What it means for you#

  • Investors and shareholders

    • You can now buy and hold more than 15% of ISC’s voting shares. The past rules that blocked dividends or voting rights above the cap no longer apply.
    • ISC will no longer assess whether investors are “associated” for the purpose of enforcing the 15% limit, because that limit is repealed.
    • Takeovers or large strategic investments in ISC would likely be easier. However, the “golden share” and the new transfer protections still limit certain major moves affecting core assets or obligations.
  • ISC management and board

    • The board will include exactly 2 directors appointed annually by the Lieutenant Governor in Council. If more than 2 government appointees are on the board when the law takes effect, they remain until the next annual meeting.
    • Monitoring, presumption, and enforcement steps tied to the old 15% share limit are removed.
    • New wording captures direct or indirect transfers that could move key intellectual property outside Saskatchewan or that could prevent or delay ISC or ISC Saskatchewan Inc. from meeting the 2023 agreements. Such moves would likely trigger the golden share rights.
  • Government of Saskatchewan and Crown Investments Corporation (CIC)

    • CIC’s influence on board appointments is set at 2 seats, regardless of its share ownership level.
    • The bill confirms CIC can preserve its golden share through a plan of arrangement, as long as the golden share after the reorganization is identical in rights and terms.
  • Registry users (businesses, property owners, professionals)

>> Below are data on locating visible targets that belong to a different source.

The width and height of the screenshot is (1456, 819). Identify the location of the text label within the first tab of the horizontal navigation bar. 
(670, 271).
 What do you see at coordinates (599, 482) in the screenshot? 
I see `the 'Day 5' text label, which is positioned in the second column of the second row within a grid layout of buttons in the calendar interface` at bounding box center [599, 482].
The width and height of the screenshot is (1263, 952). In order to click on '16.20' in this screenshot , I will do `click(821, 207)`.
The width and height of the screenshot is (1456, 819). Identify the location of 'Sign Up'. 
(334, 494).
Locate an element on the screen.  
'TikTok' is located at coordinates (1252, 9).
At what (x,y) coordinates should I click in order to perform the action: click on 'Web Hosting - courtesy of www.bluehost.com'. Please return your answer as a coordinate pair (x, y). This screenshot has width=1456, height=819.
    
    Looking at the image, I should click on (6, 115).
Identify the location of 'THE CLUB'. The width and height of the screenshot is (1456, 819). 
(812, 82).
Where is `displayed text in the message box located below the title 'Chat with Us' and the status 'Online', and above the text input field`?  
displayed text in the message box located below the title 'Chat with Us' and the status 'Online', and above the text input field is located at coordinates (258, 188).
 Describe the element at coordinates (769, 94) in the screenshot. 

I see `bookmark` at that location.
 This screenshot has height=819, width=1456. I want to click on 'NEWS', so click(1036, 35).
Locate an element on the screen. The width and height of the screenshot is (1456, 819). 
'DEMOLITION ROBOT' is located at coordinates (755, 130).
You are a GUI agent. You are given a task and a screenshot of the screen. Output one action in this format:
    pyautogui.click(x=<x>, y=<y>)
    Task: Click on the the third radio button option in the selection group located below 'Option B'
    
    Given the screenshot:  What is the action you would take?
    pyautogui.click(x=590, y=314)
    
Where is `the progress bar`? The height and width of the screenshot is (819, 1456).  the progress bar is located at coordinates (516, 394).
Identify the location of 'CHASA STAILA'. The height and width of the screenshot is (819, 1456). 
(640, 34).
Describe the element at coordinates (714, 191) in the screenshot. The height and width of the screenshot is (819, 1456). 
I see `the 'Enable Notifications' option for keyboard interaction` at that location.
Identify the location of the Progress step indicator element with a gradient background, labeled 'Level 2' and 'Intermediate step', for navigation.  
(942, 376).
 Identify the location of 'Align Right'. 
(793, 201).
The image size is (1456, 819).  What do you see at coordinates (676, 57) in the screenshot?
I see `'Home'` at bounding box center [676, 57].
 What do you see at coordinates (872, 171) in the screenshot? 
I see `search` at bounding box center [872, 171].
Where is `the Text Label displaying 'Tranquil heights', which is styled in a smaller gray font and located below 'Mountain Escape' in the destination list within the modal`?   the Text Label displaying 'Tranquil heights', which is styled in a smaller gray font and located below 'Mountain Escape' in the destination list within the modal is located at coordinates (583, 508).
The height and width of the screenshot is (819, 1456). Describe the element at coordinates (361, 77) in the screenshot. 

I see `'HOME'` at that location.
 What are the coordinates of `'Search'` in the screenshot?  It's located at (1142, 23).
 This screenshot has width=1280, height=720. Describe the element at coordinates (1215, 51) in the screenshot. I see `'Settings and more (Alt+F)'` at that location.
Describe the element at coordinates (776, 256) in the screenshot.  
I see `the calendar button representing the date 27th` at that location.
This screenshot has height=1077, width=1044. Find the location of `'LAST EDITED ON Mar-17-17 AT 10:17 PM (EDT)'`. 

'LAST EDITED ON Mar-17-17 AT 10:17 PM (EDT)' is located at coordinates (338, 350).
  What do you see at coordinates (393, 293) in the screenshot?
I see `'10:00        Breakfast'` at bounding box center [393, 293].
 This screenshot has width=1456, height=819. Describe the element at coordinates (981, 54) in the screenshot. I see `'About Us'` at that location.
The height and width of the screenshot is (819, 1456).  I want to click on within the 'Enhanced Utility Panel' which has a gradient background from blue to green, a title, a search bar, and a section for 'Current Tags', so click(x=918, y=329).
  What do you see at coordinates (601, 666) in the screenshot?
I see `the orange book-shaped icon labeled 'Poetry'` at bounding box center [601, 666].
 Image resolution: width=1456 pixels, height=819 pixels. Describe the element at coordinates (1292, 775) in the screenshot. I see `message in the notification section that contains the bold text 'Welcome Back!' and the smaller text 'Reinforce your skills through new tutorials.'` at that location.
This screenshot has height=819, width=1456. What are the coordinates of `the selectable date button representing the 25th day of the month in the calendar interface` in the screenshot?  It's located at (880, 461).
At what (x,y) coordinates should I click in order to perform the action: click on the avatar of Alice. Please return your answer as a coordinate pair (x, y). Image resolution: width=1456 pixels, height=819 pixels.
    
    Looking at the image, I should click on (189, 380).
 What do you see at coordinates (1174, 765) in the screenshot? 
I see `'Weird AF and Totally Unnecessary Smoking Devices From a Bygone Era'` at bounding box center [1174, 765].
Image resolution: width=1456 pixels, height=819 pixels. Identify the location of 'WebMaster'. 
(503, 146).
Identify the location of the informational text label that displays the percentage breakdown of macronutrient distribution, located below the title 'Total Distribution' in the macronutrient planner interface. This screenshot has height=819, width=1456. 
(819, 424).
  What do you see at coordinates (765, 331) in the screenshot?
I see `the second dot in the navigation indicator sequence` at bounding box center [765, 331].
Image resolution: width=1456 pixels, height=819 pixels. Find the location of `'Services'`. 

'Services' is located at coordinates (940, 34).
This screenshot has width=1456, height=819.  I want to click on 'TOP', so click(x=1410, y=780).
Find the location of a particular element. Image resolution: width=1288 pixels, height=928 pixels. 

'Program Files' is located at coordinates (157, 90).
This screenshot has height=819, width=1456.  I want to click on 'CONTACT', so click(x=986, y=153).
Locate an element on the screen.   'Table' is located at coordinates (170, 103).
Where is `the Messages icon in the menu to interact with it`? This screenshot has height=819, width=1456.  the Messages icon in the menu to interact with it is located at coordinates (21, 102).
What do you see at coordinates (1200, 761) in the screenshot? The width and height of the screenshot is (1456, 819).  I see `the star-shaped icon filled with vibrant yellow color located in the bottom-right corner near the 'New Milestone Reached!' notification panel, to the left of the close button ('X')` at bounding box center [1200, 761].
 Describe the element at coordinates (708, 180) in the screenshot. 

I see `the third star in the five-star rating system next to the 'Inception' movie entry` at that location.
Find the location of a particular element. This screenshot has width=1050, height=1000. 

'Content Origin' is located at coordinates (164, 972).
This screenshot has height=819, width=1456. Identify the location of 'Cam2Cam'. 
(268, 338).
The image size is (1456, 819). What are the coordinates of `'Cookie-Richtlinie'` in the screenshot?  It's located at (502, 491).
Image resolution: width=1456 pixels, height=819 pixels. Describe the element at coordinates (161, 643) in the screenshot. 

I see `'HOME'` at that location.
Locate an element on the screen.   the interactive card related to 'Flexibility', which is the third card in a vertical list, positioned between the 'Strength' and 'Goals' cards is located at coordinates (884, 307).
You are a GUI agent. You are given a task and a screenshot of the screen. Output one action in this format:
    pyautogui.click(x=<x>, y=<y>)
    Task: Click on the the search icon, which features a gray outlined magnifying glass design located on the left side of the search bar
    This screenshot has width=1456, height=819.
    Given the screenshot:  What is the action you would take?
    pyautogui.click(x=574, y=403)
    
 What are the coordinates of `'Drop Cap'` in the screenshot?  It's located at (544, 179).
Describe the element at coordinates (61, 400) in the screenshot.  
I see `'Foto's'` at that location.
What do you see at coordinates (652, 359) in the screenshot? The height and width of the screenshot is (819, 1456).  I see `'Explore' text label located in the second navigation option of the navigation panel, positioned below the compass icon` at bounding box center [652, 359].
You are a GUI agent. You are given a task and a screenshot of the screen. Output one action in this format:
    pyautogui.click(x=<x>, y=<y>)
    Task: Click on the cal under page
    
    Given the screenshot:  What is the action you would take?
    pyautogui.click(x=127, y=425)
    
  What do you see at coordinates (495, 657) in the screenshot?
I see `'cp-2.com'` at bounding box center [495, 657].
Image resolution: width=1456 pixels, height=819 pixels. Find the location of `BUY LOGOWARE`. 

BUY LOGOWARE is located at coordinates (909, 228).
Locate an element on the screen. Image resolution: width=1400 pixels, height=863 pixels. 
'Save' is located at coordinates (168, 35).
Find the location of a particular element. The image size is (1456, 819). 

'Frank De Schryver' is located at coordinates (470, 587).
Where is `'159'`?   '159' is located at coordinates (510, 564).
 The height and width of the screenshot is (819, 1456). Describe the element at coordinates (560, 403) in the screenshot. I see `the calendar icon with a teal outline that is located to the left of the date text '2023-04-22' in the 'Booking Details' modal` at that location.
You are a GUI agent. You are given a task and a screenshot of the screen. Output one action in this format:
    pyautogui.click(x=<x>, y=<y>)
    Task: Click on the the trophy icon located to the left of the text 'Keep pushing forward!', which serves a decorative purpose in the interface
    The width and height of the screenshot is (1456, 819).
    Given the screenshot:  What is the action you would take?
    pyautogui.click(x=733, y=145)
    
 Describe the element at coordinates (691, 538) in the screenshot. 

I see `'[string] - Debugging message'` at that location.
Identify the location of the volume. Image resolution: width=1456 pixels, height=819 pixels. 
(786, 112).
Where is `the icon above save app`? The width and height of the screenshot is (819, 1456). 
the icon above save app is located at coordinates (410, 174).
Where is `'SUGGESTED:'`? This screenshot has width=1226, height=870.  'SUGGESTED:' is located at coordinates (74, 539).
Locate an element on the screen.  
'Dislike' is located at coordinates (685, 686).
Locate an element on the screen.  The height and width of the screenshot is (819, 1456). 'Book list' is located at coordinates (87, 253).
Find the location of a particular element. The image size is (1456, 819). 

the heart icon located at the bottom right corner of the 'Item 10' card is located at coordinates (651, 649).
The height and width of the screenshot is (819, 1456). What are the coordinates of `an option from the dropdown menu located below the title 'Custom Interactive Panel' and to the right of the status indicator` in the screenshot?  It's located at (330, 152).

    • Day-to-day services are not changed by the bill. The added asset and intellectual property protections are aimed at keeping key capabilities in Saskatchewan and maintaining service obligations under ISC’s contracts with the province.
  • General public

    • This bill mainly affects corporate control and governance of ISC. It does not change fees or the delivery of registry services directly.

Expenses#

No publicly available information.

  • The repeal of the 15% ownership cap could reduce ISC’s internal compliance and monitoring tasks; no cost estimate is provided.
  • No new spending, fines, or fees are identified in the bill text.

Proponents' View#

  • The bill appears intended to modernize ISC’s ownership and governance by removing the 15% ownership cap and the complex associated rules.
  • Fixing government appointments at two directors could provide predictability, instead of tying appointments to fluctuating government shareholdings.
  • The added protections on intellectual property and critical functions could be seen as safeguarding Saskatchewan-based capabilities and ensuring ISC can meet its 2023 contract commitments to the province.
  • Clarifying that the golden share continues through a plan of arrangement could support corporate flexibility while preserving the province’s key protective rights.

Opponents' View#

  • One concern is that removing the 15% cap could allow concentrated ownership or a takeover of ISC, potentially reducing dispersed shareholder influence. While the golden share remains, its scope and limits are not detailed in this bill.
  • Fixing government appointments at two may reduce public-sector influence on the board if, under the prior formula, the government would have appointed more than two directors.
  • The broader limits on transferring intellectual property and functions (including indirect transfers) may constrain ISC’s flexibility in future deals or reorganizations.
  • The bill does not explain in detail how the new transfer safeguards will be enforced in practice beyond existing golden share mechanisms, which could raise implementation questions.